● **What you should do**: Each line of the material holding the word "agent" must be identified and copied.

● **Supplied data**:
-----

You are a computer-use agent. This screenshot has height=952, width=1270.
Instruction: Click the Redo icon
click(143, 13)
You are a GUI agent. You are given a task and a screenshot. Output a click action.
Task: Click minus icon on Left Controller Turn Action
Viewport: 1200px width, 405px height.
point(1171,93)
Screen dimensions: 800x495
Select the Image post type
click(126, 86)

-----

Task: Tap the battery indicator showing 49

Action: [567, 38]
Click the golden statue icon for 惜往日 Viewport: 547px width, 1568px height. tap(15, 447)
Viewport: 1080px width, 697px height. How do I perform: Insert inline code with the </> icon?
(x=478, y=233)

-----

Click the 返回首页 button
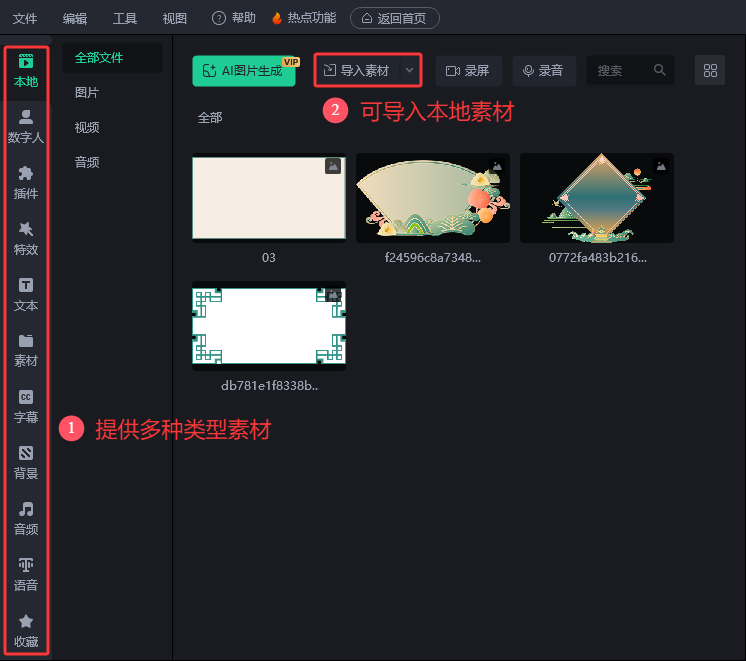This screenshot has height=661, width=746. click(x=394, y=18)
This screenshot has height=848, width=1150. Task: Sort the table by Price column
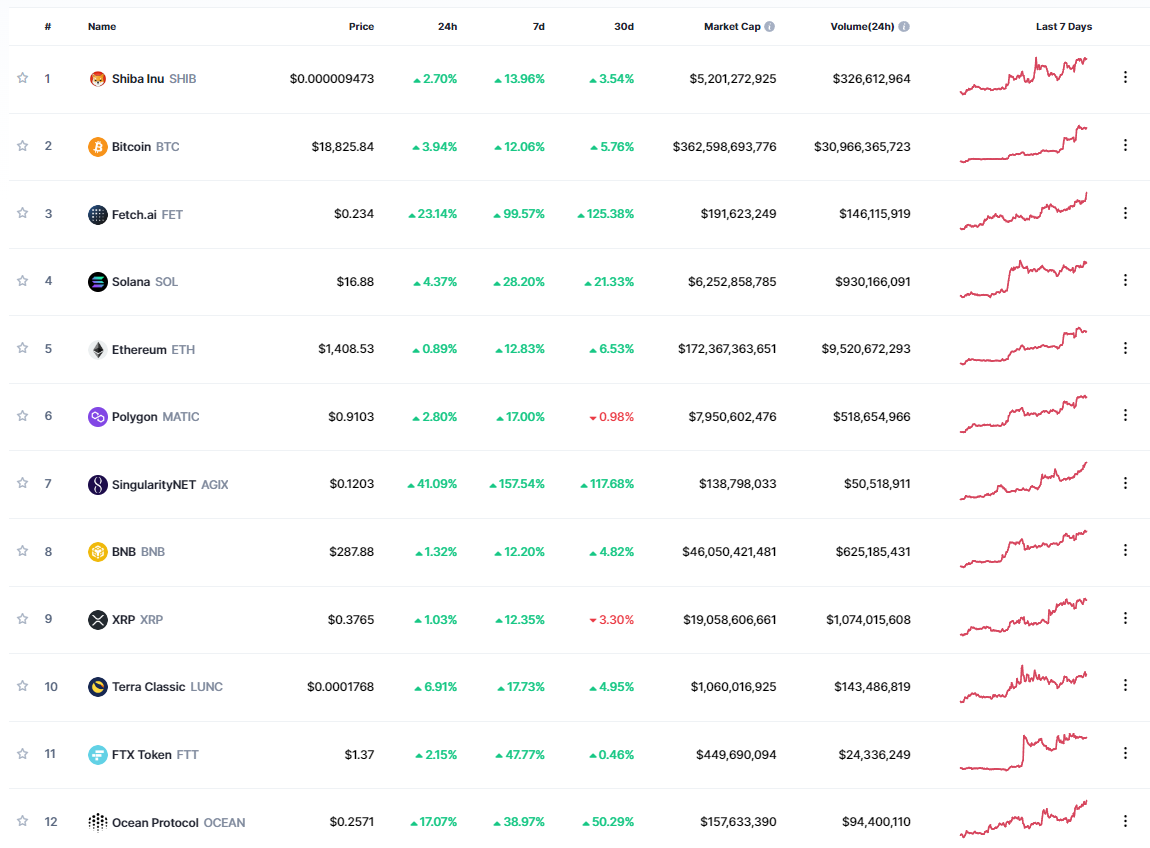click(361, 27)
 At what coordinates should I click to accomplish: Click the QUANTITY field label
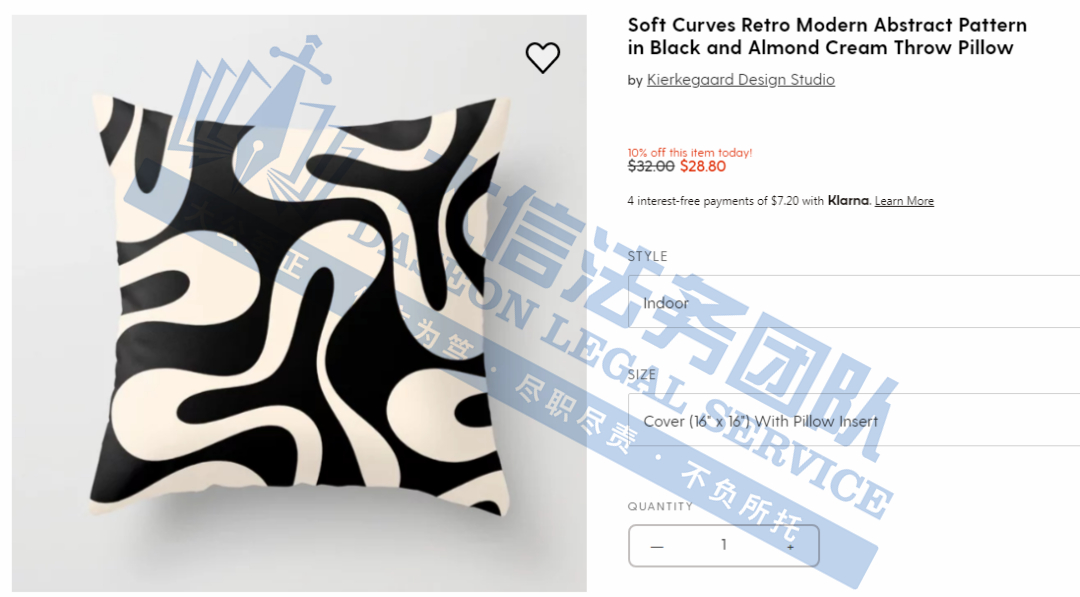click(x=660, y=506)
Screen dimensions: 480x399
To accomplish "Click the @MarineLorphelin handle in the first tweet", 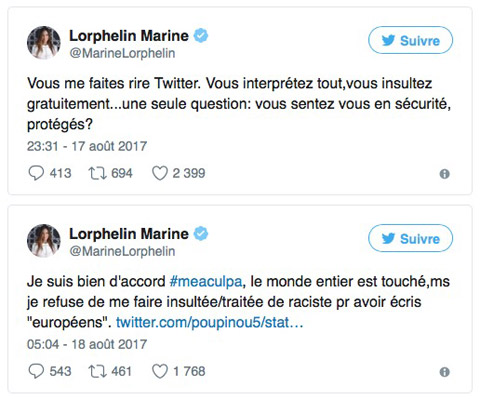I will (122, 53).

-----

● **Written response**:
You are a computer-use agent. This screenshot has height=952, width=1270.
You are a GUI agent. You are given a task and a screenshot. Output a click action.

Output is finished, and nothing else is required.